Exercise description → Would you retype the listing word for word, skipping its pictures?

----- Provided material

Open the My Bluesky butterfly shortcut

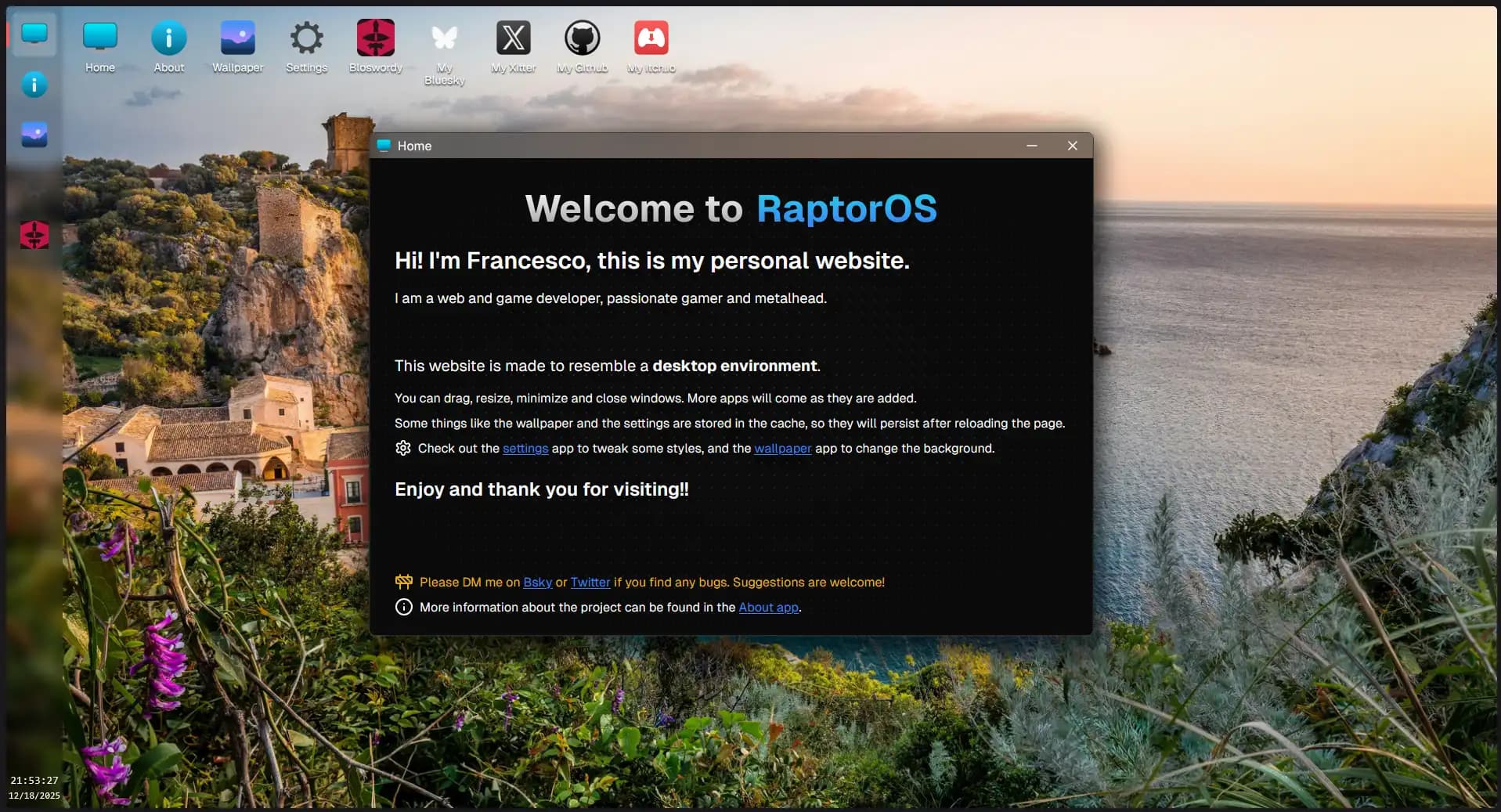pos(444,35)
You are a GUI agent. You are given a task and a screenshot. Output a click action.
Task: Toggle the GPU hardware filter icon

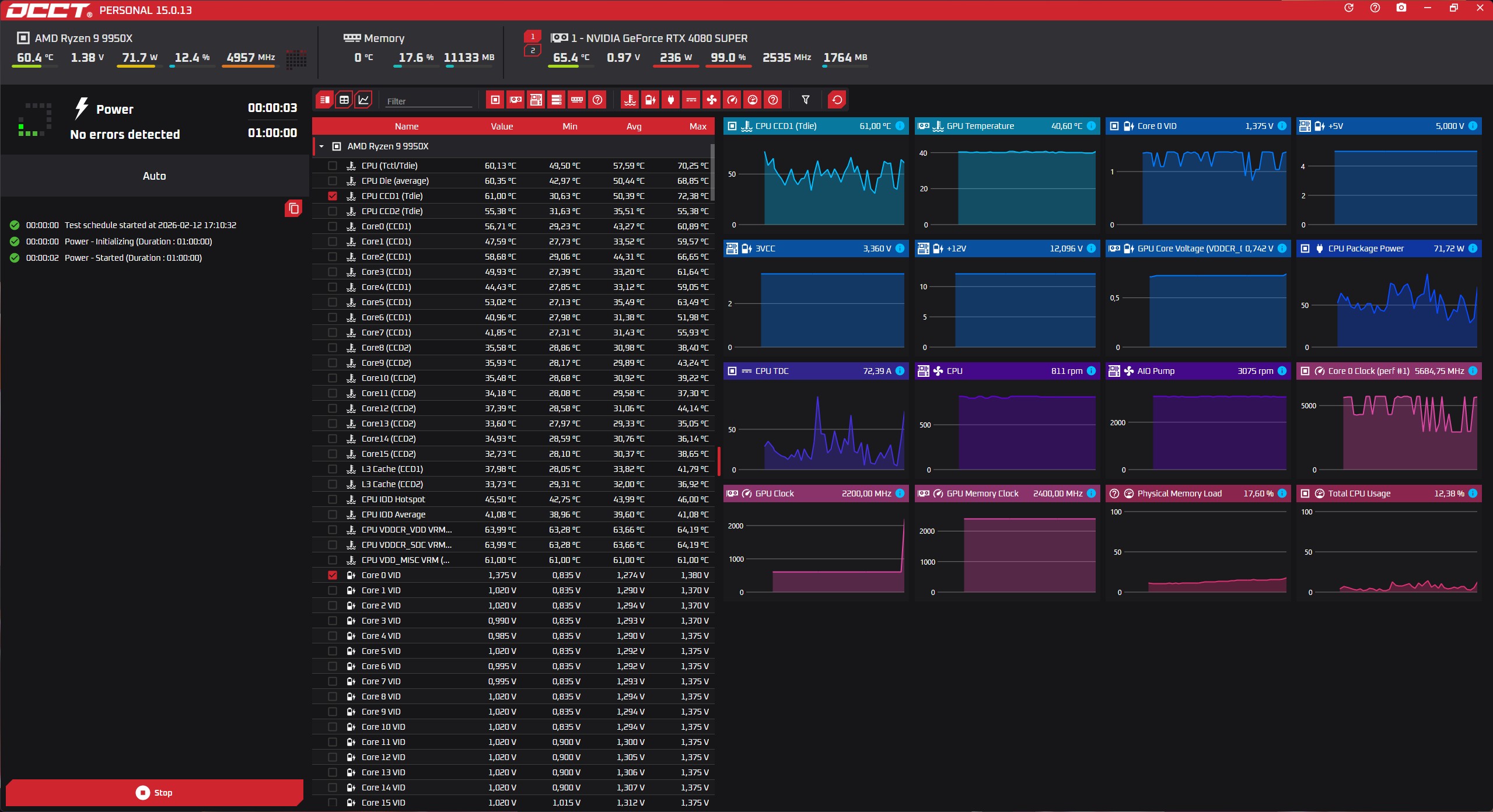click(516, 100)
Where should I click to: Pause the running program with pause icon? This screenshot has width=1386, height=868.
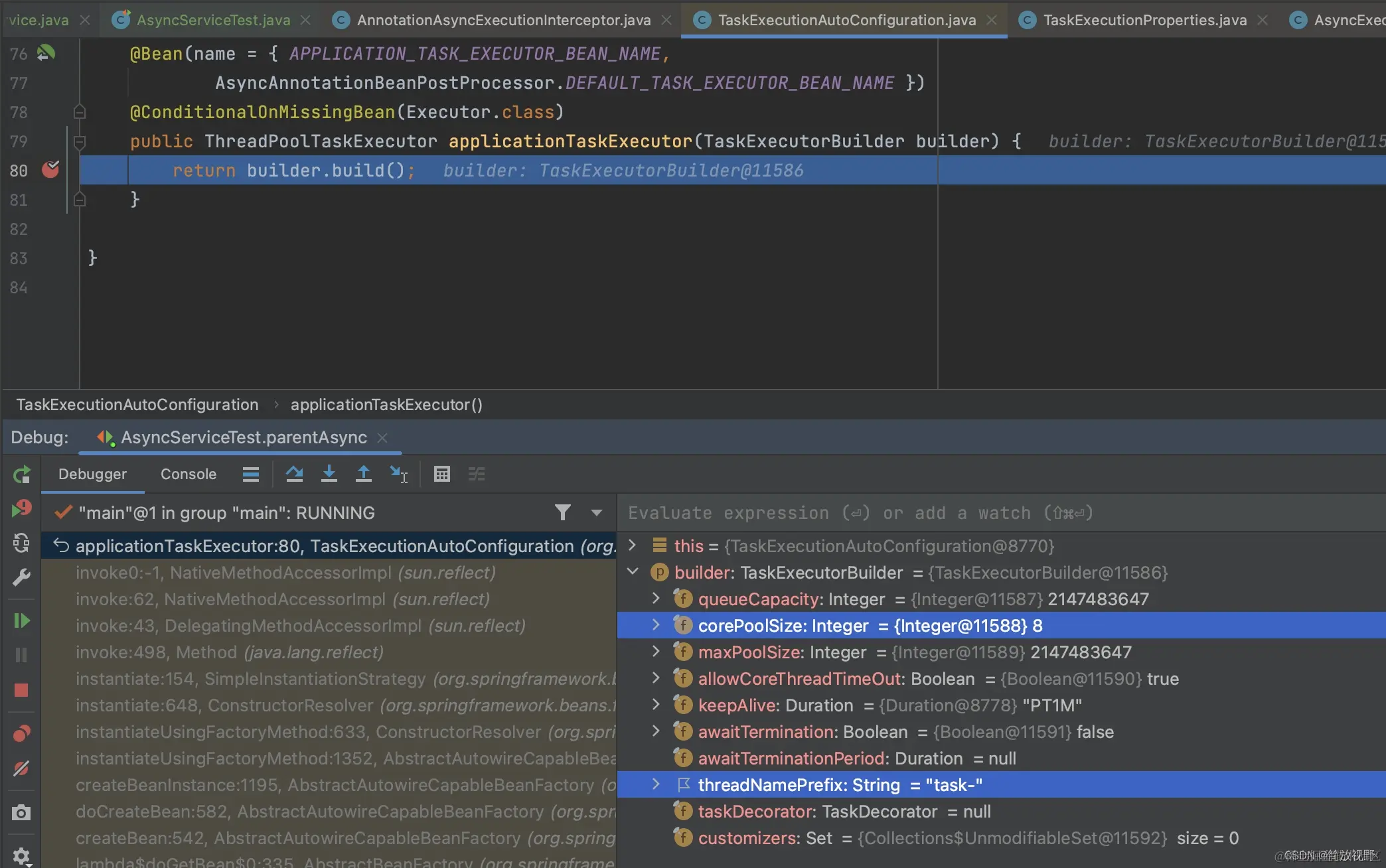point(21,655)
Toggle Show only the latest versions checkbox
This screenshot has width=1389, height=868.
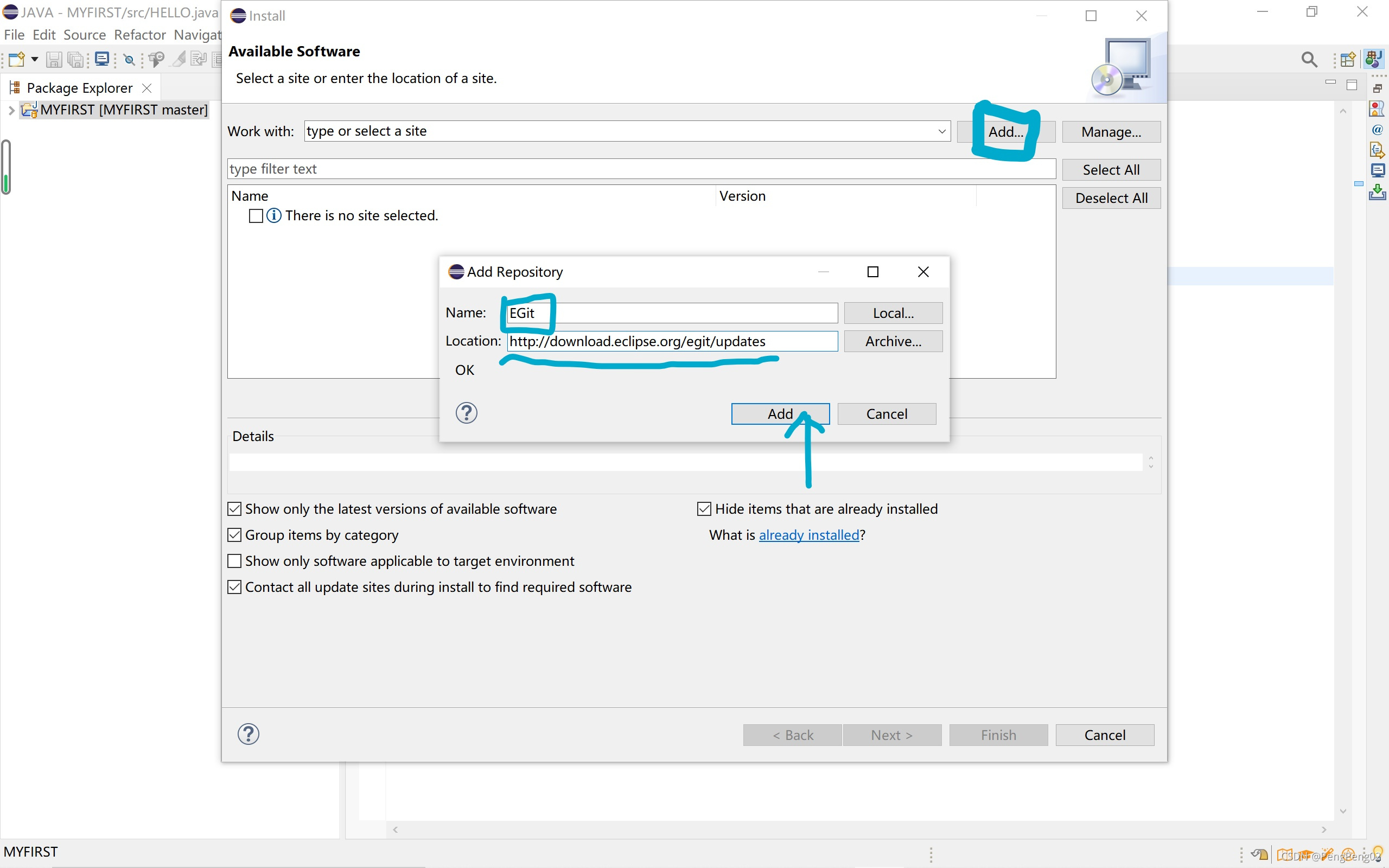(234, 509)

----------

Your solution →
Open the My Bluesky butterfly shortcut

pos(444,35)
You are a GUI agent. You are given a task and a screenshot. Output a click action.
Task: Toggle the GPU hardware filter icon

click(516, 100)
Where should I click to: Pause the running program with pause icon? This screenshot has width=1386, height=868.
point(21,655)
Toggle Show only the latest versions checkbox
This screenshot has width=1389, height=868.
(234, 509)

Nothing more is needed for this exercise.